Э. Ферстер-Ницше была, несомненно, "опьянена" гипотезой "воли к власти" ничуть не меньше, чем большинство современников: она прочно "висела на крючке", будучи не в состоянии самостоятельно оценить ситуацию. Столь велика была потребность современности принять что-либо спасительное "на веру", не спрашивая, не критикуя, что никто (если не считать скромных замечаний Р. Штейнера) даже не заметил, что "крючок" - это только гипотеза. Современность "ломанулась" следом за Ницше в его познавательный лабиринт, где то и дело мерцают призывные огни "выхода", но сам "выход" отодвигается все дальше и дальше, обещая лишь извилистый - куда?.. -путь. Все дело в том, что это - лабиринт Ницше, это его и только его путь самопознания. Приняв "лабиринт" за готовую систему, которой можно пользоваться согласно правилам, современность заявляет о своей неготовности дышать "воздухом горных вершин", - и сами "горные вершины" становятся лишь картонными декорациями.

Ницше манит свое время гипотезой "воли к власти" и, как "старый имморалист и птицелов", посмеивается над неуклюжими попытками современников поспеть за ним, найти хотя бы его след... след танцующей в воздухе веселой науки. Опьяненное мышление современников не желает быть больше мыслью, пресекая свой рост поклонением блеску гипотезы: ничто так ослепительно не блестит, как власть, ничто так упрямо не гонит человека по жизни, как недостаток власти. Эта жизненноопасная иллюзия пришлась впору переломным 1880-м годам, с их истощенным понятием о человеке: никакая "мистика" (христианская, буддистская, теософская и т.д.) не в силах больше удержать знание о человеке в виде "системы"; человек "становится" потомком обезьяны. Портрет человека, каким он выступает в материалистически ориентированном мышлении конца ХIХ века, это портрет .человеческого тела; "незримая", душевно-духовная часть человека выпадает из "научного" рассмотрения. Ориентация самого познавательного процесса такова, что в нем не может возникнуть потребность в духовном знании о человеке, - только чрезвычайные, выходящие за рамки познавательного процесса, обстоятельства и могут "оторвать" человека от его тела, "приподнять" его над физической реальностью.

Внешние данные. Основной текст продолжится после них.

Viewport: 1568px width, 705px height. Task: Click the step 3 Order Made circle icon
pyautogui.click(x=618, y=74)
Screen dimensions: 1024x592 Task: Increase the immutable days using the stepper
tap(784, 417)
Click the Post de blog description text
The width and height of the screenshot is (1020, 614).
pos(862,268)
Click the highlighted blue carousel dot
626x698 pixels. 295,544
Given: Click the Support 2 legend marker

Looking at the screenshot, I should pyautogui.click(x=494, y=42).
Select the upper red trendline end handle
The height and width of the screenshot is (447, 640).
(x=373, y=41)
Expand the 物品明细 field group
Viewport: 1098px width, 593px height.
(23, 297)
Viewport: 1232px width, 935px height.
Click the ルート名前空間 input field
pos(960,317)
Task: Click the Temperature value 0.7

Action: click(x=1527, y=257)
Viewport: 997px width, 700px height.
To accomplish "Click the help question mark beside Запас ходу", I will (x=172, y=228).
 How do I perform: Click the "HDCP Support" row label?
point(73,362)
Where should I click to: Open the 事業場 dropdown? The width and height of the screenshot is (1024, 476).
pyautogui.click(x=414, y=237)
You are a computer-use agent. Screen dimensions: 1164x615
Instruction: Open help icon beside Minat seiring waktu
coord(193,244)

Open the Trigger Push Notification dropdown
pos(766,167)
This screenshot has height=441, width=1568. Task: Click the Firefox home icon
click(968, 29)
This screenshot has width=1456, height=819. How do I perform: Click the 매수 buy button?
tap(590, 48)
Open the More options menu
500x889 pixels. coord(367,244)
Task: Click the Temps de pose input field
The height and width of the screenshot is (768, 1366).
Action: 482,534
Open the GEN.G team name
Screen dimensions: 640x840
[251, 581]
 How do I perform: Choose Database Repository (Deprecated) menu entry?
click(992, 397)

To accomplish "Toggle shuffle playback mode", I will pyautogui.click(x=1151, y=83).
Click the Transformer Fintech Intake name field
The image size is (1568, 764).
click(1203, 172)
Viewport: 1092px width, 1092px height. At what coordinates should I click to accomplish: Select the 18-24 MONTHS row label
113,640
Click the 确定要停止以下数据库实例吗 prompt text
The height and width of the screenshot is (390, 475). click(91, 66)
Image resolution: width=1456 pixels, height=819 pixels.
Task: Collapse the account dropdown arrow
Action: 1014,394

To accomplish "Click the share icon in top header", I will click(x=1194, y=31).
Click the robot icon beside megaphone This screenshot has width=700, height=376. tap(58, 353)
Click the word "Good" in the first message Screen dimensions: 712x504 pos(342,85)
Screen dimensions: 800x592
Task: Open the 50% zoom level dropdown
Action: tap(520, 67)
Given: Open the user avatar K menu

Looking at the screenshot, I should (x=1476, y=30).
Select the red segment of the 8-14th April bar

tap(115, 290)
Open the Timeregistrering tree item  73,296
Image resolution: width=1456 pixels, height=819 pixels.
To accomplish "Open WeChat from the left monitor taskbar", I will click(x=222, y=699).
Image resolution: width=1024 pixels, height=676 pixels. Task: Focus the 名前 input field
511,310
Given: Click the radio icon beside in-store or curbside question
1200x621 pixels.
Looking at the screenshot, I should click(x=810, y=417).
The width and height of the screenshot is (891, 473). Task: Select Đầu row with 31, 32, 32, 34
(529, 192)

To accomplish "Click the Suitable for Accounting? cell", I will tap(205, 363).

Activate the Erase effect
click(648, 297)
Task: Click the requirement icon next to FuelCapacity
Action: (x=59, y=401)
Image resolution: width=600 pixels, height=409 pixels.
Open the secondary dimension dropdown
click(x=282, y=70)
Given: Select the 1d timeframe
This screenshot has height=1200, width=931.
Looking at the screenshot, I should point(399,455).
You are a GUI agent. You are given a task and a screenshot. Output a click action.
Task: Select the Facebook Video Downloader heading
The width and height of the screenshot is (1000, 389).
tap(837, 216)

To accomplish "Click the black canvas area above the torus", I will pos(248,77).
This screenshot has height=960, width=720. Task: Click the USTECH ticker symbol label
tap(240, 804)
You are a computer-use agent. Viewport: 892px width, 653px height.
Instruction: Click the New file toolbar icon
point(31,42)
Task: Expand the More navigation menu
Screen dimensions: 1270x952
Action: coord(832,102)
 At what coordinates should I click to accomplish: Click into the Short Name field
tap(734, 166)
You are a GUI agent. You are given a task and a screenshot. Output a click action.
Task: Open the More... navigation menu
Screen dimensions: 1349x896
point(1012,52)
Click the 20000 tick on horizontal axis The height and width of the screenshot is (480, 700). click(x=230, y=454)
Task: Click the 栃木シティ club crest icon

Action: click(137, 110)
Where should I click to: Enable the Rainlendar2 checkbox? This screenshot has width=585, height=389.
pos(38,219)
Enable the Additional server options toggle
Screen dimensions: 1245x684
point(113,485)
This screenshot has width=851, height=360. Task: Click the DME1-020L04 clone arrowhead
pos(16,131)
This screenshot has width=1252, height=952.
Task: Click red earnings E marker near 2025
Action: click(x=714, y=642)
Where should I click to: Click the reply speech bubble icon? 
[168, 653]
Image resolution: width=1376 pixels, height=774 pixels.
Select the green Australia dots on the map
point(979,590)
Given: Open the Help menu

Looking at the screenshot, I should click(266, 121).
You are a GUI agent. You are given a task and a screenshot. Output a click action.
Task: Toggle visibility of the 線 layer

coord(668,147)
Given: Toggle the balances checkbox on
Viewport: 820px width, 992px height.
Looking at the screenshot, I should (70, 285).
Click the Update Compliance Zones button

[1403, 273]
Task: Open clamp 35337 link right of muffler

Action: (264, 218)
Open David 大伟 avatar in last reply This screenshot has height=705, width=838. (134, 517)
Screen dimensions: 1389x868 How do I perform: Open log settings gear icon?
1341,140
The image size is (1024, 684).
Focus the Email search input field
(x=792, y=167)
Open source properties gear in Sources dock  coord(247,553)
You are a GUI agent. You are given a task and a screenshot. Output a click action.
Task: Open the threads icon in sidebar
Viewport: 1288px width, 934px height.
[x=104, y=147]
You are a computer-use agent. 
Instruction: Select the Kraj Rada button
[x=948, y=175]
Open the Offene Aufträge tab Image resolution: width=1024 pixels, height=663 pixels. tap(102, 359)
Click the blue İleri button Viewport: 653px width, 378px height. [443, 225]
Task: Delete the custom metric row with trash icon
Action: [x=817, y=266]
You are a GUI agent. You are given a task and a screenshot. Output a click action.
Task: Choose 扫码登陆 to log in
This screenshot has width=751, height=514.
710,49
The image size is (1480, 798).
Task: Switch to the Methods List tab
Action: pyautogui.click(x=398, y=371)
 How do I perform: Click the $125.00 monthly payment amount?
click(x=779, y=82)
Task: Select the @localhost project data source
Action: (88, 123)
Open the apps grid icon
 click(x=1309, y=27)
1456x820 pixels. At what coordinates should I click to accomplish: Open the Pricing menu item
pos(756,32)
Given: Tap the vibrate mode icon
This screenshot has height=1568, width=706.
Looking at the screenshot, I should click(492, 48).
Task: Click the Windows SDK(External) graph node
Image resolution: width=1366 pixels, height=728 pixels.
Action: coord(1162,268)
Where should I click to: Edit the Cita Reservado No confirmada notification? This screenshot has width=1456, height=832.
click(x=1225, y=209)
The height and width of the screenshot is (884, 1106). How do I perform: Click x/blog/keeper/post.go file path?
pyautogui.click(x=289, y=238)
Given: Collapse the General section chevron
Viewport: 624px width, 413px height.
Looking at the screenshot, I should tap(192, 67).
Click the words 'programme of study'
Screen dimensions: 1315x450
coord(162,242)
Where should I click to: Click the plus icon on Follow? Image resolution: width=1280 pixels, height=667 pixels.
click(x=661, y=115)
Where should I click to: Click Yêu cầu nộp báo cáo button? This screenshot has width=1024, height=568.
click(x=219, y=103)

Таким "чрезвычайным" явлением в познании оказывается индивидуальность Ницше: акт его духовного творчества сопряжен с "отделением" его Я от, собственно, "тела". На этот факт обращает особое внимание Р. Штейнер, наблюдавший Ницше имагинативно во время их единственной встречи: "... приходишь к лицезрению того состояния Ницше, - пишет Штейнер, - когда эта индивидуальность выступает как монах-францискианец - как францисканец-аскет, подвергающий свое тело самым интенсивным истязаниям. Вот где разгадка. Видишь человека в характерном одеянии францисканца, часами лежащего перед алтарем, стершего свои колени до кровавых ран в молитвах о милости свыше, ужасно бичующего самого себя. В силу испытываемой при этом боли его душа чрезвычайно сильно соединялась с физическим телом, внедрялась в него. Ведь человек особенно сильно ощущает свое физическое тело тогда, когда он страдает от боли, ибо тогда его астральное тело с особенной силой устремляется в его болящее тело, желая пронизать его собой Такая чрезмерная подготовка тела ко спасению в одном воплощении повлекла за собой то, что в следующем воплощении душа никак не хотела быть в теле" (27). На основе этого духовного наблюдения Штейнер выявляет тип самопознания, отвечающий имагинативному, образному, мышлению. Сам механизм такого самопознания имеет своей предпосылкой "отрыв" сознания от физически-чувственного, перенос сознания в духовную сферу. И если сам Штейнер осуществляет этот "отрыв" мощным волевым актом, то "парение" Ницше - это врожденное, полученное из прошлой жизни, качество души. Имагинативное наблюдение Штейнера относится не только к "больному" Ницше, но ко всему его творчеству: " ... пережив это жуткое, потрясающее зрелище индивидуальности Нищие, парящей над его телом, - пишет Штейнер, - приходится сказать о его сочинениях следующее: они производят, собственно, такое впечатление, как если бы Ницше никогда не был полностью в своей человеческой телесности, когда он их писал - как если бы он был отчасти вне своего тела. Такое впечатление в наибольшей степени производят некоторые места четвертой части "Так говорил Заратустра", там вы чувствуете: так нельзя написать, пока тело управляет; так можно написать только тогда, когда тело больше не управляет, когда душа находится вне тела" ( 28).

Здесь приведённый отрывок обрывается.